King Frederick William II of Prussia (reigned 1786-97) decided to make Berlin a cultural centre dominated by German artists. Among the architects he called to Berlin were Carl Gotthard Langhans and David Gilly, who, with Heinrich Gentz, created a severe but inventive style in the 1790s that was indebted to Ledoux as well as to Johann Winckelmann's call for a return to the spirit of ancient Greek architecture. The great early monument of the Berlin school was the Brandenburg Gate (1789-93) by Langhans. Distantly inspired by the propylaea on the Acropolis in Athens, it was the first of the ceremonial Doric gateways to rise in modern Europe.
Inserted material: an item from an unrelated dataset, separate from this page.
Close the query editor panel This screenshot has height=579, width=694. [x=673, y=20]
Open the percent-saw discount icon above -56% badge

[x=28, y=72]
Langhans designed the Brandenburg Gate on the model of the propylaea on the Acropolis in Athens. Just as in Pericles's day the citizens of Athens entered the shrines on the Acropolis through the ancient gate, so the citizens of Berlin were to cross the threshold into the new Athens on the Spree through the Brandenburg Gate.

In accordance with contemporary taste, Langhans added Attic bases to the Doric columns. In 1806, Johann Gottfried Schadow's Quadriga on the top was carted off to Paris by Napoleon, only to return in triumph in 1814. Since then, the Brandenburg Gate has become a national monument.